The newness of the hour, whether
Noon or 2pm seems like an effigy
To depression. Oh, what will I give up
next? There are not enough vices
left for me to take on and cast off
In a dim-witted way as if they mattered.
Nothing sticks, not love or time
or money, as if I could fly perhaps.
No, wanting is not like that, but
similar in the sense that moods
are cast on and off, as if I were
half inside a sleepwalk, too far gone
in a hallway of fog to be woken
with a shaking or alarm. Not even
a cup of water thrown at my face
will dispel me from this ugly need.





More Than us, but Less than Wind
                         from a line by——Carmen Giménez Smith


The times when I cannot meet
you halfway, we struggle
you know how to say this word,
migration, immigration, destiny.
The scattering of people, traveling
away from where they were born,
from war, violence, famine, poverty,
disease.
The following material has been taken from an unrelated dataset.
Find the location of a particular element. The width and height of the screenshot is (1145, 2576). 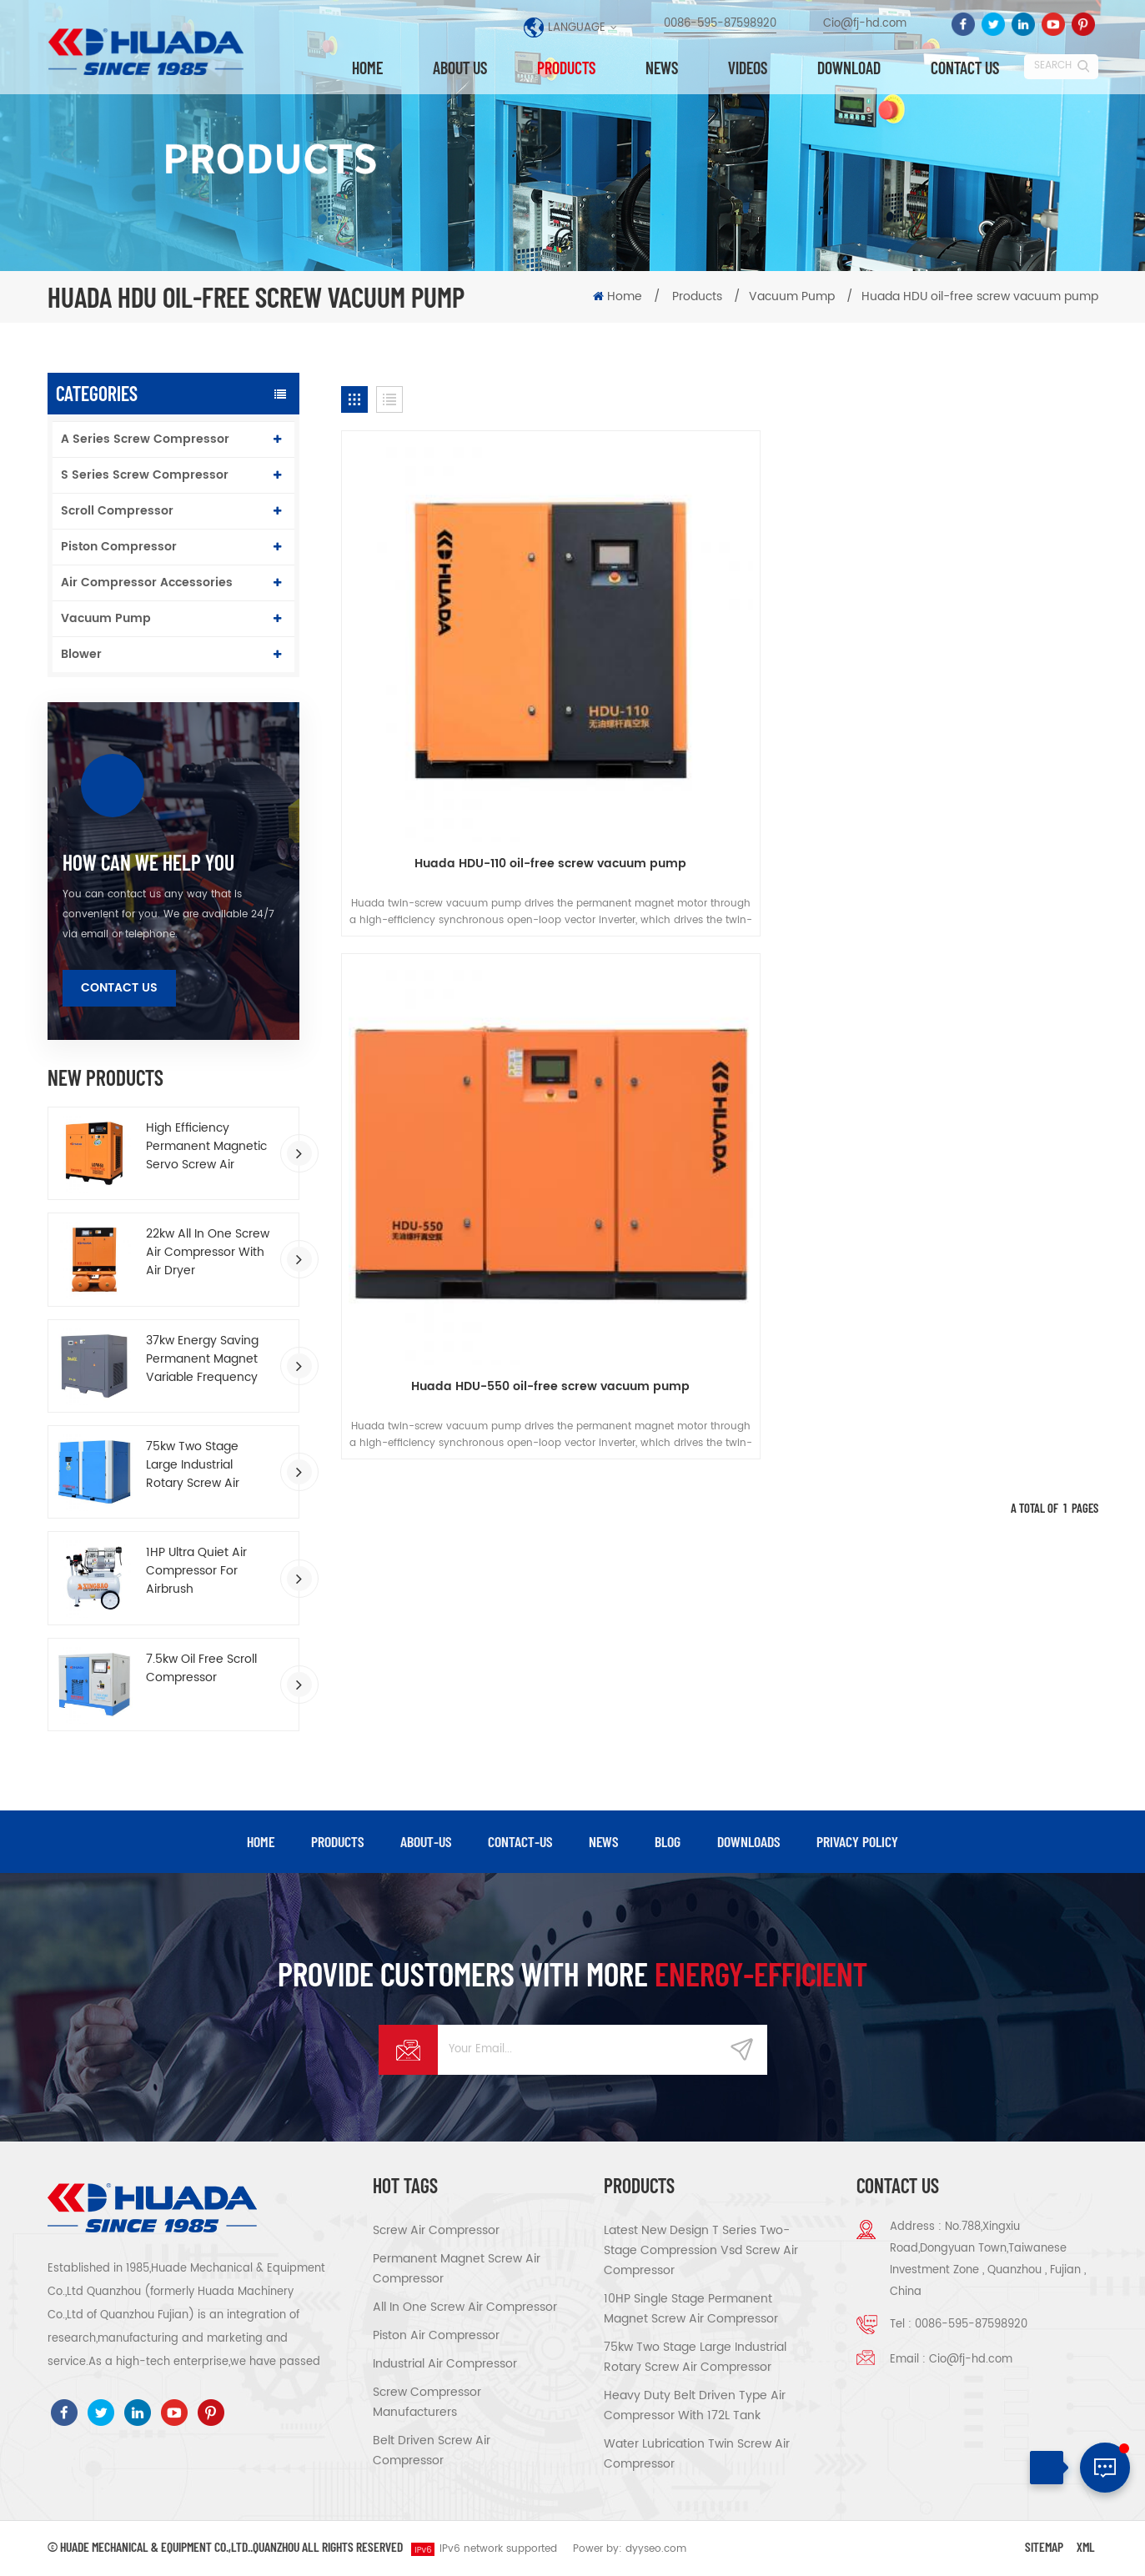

The diaspora stretches out
like a fishing net, across the Mexico
Border and California, Texas, Arizona.
Dragging culture across grassy fields,
dragging language around like a knapsack,
emptying familiar phrases as if they were bread
crumbs along the way. How much can we carry?
What do we leave or stay. How much of ourselves
do we remain within our leaving hearts,
the gateway to our lives, our rabbit’s foot,
the pelt worn down to bone and dried blood
under the rabbit’s clear nail that we finger
in our nearly closed fist when we are scared
and press down so it cuts us wide open.